§ GOAL OF THE EXERCISE: Gather all lines in the entries that include the word "will".

━━━━

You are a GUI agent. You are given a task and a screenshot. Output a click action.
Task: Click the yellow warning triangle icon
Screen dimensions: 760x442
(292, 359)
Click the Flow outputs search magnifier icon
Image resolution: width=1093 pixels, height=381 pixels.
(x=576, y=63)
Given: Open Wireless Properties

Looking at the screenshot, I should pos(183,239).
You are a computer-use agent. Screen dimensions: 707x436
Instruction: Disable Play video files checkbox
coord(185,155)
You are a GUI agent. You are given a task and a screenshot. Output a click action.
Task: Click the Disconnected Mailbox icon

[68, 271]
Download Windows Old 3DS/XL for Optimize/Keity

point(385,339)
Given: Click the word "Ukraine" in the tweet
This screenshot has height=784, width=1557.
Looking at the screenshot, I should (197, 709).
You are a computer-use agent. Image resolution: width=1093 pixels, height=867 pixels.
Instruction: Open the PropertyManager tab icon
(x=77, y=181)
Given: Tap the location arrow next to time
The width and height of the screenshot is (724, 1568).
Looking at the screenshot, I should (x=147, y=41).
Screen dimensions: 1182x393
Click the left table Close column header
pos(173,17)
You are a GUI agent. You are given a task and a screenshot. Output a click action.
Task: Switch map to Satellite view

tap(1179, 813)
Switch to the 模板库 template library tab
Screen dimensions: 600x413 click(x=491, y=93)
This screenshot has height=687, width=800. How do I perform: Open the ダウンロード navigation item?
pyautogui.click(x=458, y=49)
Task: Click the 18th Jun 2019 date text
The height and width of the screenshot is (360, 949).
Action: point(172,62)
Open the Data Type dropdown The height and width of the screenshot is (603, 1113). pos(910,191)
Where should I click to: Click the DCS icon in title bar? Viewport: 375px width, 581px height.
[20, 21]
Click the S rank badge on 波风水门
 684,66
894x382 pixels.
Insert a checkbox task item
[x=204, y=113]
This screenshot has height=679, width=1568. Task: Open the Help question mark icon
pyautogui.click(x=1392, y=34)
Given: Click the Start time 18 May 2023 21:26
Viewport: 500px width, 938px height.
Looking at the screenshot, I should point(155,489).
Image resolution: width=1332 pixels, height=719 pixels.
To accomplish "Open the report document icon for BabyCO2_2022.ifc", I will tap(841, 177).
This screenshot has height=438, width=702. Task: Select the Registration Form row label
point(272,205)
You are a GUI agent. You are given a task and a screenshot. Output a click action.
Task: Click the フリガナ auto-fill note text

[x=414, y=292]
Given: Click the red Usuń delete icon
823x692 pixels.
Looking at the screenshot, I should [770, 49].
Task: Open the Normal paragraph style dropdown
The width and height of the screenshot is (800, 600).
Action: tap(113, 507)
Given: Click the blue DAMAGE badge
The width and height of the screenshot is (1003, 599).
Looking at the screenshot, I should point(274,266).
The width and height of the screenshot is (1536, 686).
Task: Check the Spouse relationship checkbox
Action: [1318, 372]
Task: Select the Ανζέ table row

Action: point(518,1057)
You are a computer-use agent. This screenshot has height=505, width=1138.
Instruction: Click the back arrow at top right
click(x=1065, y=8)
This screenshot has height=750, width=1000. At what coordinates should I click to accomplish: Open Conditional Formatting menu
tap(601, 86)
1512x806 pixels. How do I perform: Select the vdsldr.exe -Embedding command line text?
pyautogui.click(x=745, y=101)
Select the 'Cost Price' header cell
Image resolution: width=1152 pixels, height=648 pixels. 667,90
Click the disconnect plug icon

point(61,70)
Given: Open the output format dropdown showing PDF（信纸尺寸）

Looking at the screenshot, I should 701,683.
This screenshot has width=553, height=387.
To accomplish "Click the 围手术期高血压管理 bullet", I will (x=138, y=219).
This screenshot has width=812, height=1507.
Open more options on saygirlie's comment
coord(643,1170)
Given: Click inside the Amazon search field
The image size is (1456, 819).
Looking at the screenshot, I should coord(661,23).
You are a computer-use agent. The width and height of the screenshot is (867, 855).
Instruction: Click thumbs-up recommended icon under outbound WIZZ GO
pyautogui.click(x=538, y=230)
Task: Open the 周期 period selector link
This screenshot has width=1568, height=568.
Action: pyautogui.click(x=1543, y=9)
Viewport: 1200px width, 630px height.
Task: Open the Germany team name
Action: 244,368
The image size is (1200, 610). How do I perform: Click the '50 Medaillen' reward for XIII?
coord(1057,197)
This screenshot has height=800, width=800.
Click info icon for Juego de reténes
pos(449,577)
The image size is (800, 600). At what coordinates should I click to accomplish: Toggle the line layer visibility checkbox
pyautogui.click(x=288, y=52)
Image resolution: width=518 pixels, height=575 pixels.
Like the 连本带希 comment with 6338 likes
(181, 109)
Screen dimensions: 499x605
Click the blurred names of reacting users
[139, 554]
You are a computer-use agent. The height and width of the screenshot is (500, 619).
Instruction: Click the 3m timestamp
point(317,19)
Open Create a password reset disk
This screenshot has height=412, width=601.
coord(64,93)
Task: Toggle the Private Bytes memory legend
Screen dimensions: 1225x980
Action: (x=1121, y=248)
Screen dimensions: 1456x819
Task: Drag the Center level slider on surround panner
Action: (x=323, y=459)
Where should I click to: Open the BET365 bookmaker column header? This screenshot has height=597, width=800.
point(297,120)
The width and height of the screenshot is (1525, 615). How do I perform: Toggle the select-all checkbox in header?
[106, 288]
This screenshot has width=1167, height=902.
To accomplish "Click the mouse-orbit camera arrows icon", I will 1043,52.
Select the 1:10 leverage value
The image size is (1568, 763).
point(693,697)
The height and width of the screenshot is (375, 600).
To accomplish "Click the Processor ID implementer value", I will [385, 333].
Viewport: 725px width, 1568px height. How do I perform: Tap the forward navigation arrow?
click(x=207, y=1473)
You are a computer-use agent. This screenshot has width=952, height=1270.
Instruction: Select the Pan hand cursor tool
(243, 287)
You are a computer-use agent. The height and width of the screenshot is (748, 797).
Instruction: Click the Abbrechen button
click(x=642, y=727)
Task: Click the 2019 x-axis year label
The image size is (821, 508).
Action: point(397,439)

━━━━

§ ANSWER TO THE EXERCISE:
To accomplish "Open the report document icon for BabyCO2_2022.ifc", I will tap(841, 177).
To accomplish "Click the 围手术期高血压管理 bullet", I will (x=138, y=219).
To accomplish "Click the mouse-orbit camera arrows icon", I will 1043,52.
To accomplish "Click the Processor ID implementer value", I will [385, 333].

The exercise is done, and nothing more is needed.